== Source passage ==

Thursday, February 08, 2007

Tense moments

I pay a lot of attention to the evolution of Bud's language, not just because language acquisition has been one of his greatest challenges and not just because his language skills seem to be an indicator of his development overall, but also because, when you come right down to it, I'm just a big old grammar geek.

I've written previously about Bud's use of the phrase "What did I did?" to call our attention to something he's done. As has sometimes happened with other phrases, "What did I did?" has come to have a variety of meanings for Bud. Sometimes "What did I did?" means "Do you recognize my achievement, and will you shower me with praise?" Other times "What did I did?" means "Can you tell me the words I should use to describe the thing that I just did?" Still other times "What did I did?" means "Are you aware of this thing that I did... and am I going to be in trouble for it?"

"What did I did?" is a question in the simple past tense: it indicates that his activity has been completed. However, in recent months, as Bud's language has continued to develop, he's started playing with tenses and we've been hearing the question earlier, while the activity is still in progress: "What I'm doing?"

Fittingly, with questions like "What I'm doing?," Bud is moving his language forward by using the "present progressive" tense.

===
== Data extract ==

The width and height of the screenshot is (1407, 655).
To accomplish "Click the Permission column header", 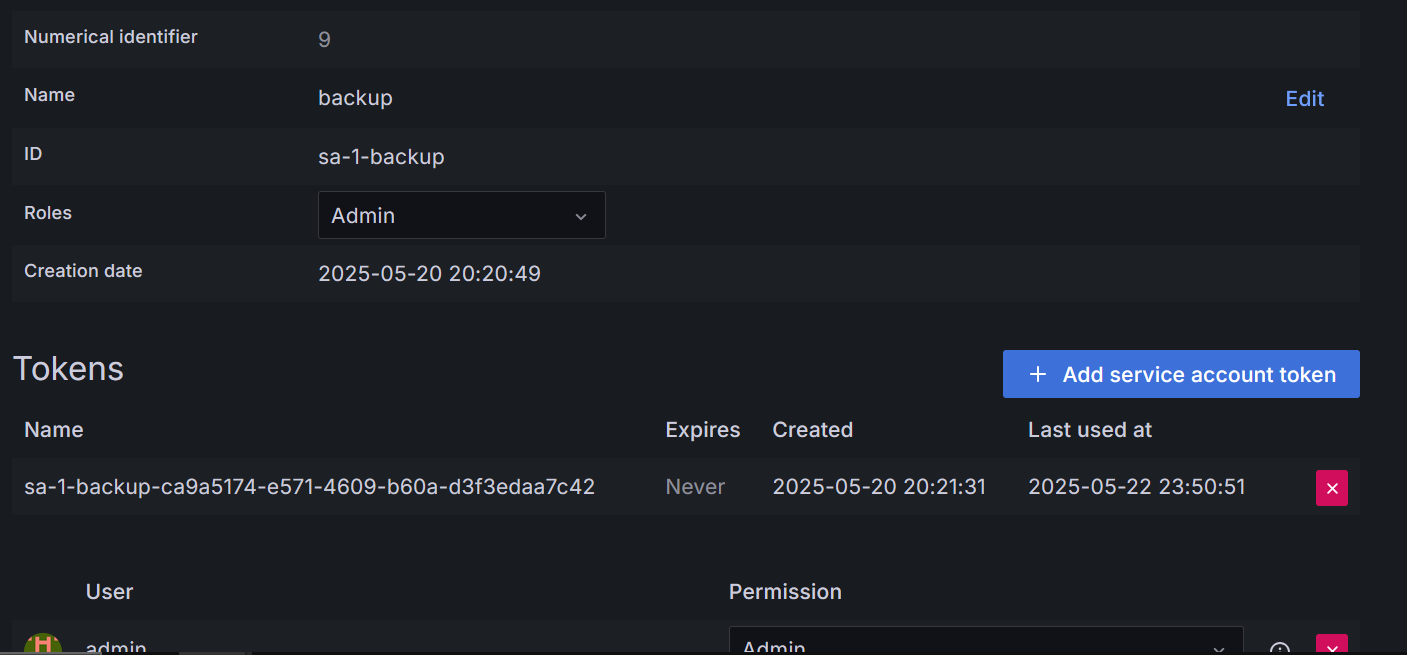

===

Instructions:
1. Answer these questions using the blog post:
(a) Which phrase does Bud use to call attention to something he has done?
(b) What tense is that phrase in?
(c) What tense does Bud use when he asks "What I'm doing?"
2. Duplicate the stretch of the blog post from "Tense moments" through "old grammar geek.", keeping every word and mark unchanged.
Use only the blog post to respond.

Answers for the exercise:
1.
(a) "What did I did?"
(b) The simple past tense.
(c) The present progressive tense.

2.
Tense moments

I pay a lot of attention to the evolution of Bud's language, not just because language acquisition has been one of his greatest challenges and not just because his language skills seem to be an indicator of his development overall, but also because, when you come right down to it, I'm just a big old grammar geek.